At Brigham and Women's Hospital, we specifically have a clinic designated just for evaluation of these patients, the Interdisciplinary Pancreatic Cystic Neoplasm Clinic or IMPACT Clinic, where we have surgeons and gastroenterologists, endoscopists working side by side, just to look at patients with these types of tumors and determine who's going to need to be followed more closely, who can undergo less frequent CT scans and be followed by their home physicians.
At the frontier of oncology is understanding how you tailor specific therapies to a patient based on the characteristics of their tumor. And there has been a large advancement in this area over the past five years or so. There are two ways in which we do that at Dana Farber/Brigham and Women's Cancer Center. One is a very clinically oriented method, which is that all patients who come through the clinic have DNA testing done on their tumors. Meaning, we screen the tumors of patients who come to the clinic to find specific mutations or alterations that we can then use to choose specific therapies.
By doing that, what we hope to do over the longer term is constantly be updating the profiling that we use in patients by using the knowledge we gain in the laboratory to then apply it to the patients we see in clinic.

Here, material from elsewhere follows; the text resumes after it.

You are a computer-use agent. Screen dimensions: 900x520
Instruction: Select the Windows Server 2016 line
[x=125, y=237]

And the goal ultimately is to be able to clearly select the therapies that an individual patient should receive, based on the profiling of their tumor. And that manifests in having multiple clinical trials that are available for patients. These trials test new drugs and new ways to diagnose this disease, and it really gives patients the opportunity to participate in cutting-edge research.
Getting one of these diagnoses involves two of the scariest things that a person can hear. Number one, that you might have cancer; and number two, that you might need a very big operation or chemotherapy to treat that disease.

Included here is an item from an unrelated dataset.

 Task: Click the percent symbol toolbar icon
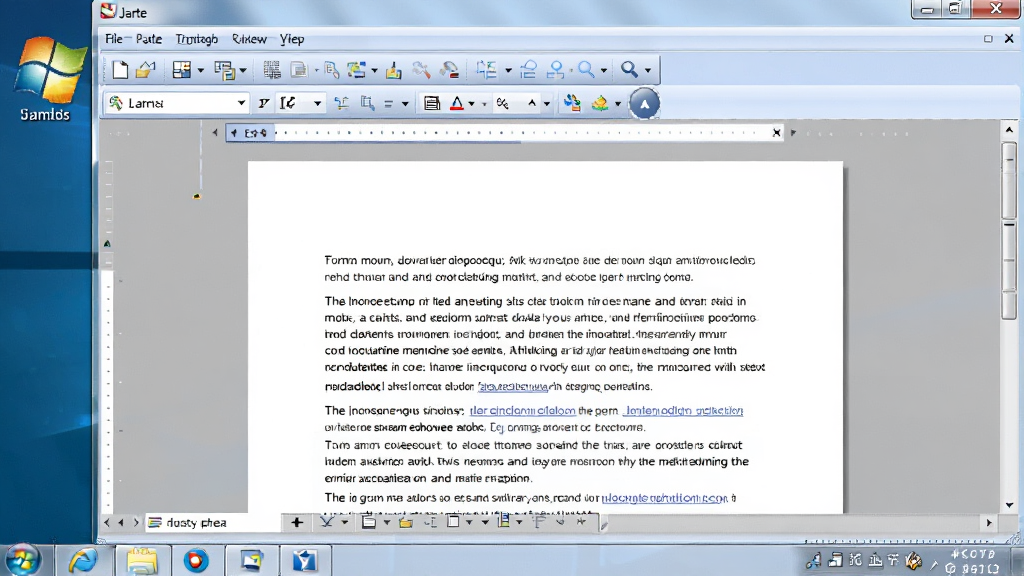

One thing that I feel separates our program is that every single person across the institutions seems to recognize that, seems to understand this is what patients are going through and this is what has to motivate us to do the best we can today, as quickly as we can today, and also to continue to develop better treatments.
I think we have unparalleled breadth of experience. We can provide, I think, the best in surgery and medical oncology, but it's really that understanding and that appreciation of what patients are going, going through that I think really distinguishes us. So that really makes up our mission – to provide the best care possible today and work together towards getting the best cancer treatments for the future.